Microbicide Pregnancy Registry--Microbicide Trials Network
Location(s): Malawi; Uganda; Zambia; Zimbabwe; South Africa; India; Thailand; Peru
Description
The Microbicide Trials Network (MTN) is an HIV/AIDS clinical trials network established in 2006 by the National Institute of Allergy and Infectious Diseases (NIAID), with co-funding from the Eunice Kennedy Shriver National Institute of Child Health and Human Development (NICHD) and the National Institute of Mental Health, all of the U.S. National Institutes of Health (NIH). The MTN brings together international investigators and community and industry partners whose work is focused on the development and rigorous evaluation of promising microbicides – products applied inside the vagina or rectum that are intended to prevent the sexual transmission of HIV. Whether a small Phase I study testing a product’s safety and acceptability or a large-scale Phase III trial evaluating its effectiveness, every MTN trial is designed to collect the kind of data regulatory agencies require for determining whether to approve a product for widespread use. Because the effectiveness of a product is also dependent on its use, behavioral and social science is embedded within each study to gain understanding of the needs and desires of different high-risk groups. MTN’s research agenda includes populations considered among those at highest risk, including women in Sub-Saharan Africa, adolescents, pregnant and breastfeeding women, transgender women and men who have sex with men (MSM). More than 25 clinical research sites on four continents partner with the MTN in the conduct of its clinical trials.

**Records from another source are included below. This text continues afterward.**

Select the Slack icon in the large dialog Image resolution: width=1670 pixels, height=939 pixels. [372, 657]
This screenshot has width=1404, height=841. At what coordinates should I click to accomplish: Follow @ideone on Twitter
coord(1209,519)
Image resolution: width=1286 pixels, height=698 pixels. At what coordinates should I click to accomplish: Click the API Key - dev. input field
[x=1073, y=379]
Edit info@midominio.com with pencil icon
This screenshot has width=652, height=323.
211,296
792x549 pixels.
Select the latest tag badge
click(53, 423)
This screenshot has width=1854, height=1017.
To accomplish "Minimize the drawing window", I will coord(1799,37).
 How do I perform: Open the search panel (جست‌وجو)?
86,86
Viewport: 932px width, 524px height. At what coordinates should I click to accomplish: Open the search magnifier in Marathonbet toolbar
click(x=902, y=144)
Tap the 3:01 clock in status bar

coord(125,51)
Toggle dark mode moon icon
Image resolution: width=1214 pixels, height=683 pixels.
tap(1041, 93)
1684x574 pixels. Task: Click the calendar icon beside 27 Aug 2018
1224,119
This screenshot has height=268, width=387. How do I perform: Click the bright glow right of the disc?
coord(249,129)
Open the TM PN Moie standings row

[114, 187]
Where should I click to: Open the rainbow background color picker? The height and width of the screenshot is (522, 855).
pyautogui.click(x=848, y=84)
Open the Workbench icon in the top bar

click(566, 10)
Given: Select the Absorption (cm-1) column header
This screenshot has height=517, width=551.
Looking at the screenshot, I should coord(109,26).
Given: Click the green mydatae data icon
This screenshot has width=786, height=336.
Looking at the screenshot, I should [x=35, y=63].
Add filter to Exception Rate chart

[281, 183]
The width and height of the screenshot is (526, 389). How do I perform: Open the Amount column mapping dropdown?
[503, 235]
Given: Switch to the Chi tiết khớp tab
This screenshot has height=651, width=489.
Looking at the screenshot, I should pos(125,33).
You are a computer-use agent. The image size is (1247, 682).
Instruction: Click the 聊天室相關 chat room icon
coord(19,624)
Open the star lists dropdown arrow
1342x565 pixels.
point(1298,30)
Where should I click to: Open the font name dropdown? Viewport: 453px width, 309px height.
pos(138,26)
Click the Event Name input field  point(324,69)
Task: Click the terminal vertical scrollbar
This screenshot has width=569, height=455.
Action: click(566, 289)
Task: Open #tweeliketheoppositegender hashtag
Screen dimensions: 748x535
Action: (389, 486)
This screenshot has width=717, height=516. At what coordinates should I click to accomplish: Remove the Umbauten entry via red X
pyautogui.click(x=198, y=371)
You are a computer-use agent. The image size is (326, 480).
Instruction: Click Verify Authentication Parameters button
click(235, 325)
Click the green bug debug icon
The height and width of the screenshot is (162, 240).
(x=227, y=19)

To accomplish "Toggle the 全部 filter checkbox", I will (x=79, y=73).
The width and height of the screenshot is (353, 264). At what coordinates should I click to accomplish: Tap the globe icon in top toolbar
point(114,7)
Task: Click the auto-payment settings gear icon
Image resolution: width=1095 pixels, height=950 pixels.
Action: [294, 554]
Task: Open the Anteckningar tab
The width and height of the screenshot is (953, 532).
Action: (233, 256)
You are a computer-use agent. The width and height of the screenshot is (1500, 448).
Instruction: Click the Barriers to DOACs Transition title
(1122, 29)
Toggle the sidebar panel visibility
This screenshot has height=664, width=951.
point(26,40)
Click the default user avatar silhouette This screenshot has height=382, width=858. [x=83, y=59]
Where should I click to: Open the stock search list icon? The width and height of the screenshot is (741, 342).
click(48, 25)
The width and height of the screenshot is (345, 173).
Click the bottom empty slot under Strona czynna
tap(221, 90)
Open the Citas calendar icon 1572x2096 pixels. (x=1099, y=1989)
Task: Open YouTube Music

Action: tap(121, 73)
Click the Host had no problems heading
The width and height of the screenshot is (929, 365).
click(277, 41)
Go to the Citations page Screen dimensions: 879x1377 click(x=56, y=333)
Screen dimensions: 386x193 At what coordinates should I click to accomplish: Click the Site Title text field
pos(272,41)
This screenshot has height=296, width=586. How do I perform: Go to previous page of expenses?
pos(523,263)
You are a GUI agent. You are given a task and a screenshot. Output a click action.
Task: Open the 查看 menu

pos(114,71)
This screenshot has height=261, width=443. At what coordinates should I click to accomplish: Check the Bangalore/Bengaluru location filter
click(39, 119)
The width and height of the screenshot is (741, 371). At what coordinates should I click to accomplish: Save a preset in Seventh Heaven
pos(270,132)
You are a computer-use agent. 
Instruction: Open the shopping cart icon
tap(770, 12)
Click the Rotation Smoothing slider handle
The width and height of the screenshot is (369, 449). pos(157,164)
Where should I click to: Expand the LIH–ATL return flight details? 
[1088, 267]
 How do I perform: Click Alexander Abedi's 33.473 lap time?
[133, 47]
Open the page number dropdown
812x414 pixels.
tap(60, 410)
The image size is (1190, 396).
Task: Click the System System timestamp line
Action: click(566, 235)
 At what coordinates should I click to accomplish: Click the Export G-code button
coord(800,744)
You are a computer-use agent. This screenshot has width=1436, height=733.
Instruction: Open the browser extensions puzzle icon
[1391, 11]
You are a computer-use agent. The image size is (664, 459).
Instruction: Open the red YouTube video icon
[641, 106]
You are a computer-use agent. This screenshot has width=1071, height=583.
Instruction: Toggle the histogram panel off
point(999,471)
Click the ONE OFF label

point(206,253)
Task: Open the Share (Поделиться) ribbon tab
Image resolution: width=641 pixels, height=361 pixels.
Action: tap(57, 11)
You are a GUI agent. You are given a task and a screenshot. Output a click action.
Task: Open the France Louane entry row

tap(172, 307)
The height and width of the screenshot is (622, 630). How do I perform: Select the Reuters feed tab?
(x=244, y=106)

By the end of 2013, when its first funding period had come to a close, the MTN had completed 13 trials, including VOICE, a major effectiveness study involving more than 5,000 women; and 11 more trials were planned or in progress, including MTN’s current flagship studies, ASPIRE and MTN-017. With its funding renewed for another seven years, the MTN will see these studies to their completion as well as look to evaluate different formulations of rectal microbicides, new classes of antiretroviral (ARV) drugs formulated as either vaginal or rectal products – or that can be used as both, and vaginal rings with the dual purpose of preventing both HIV and unwanted pregnancy.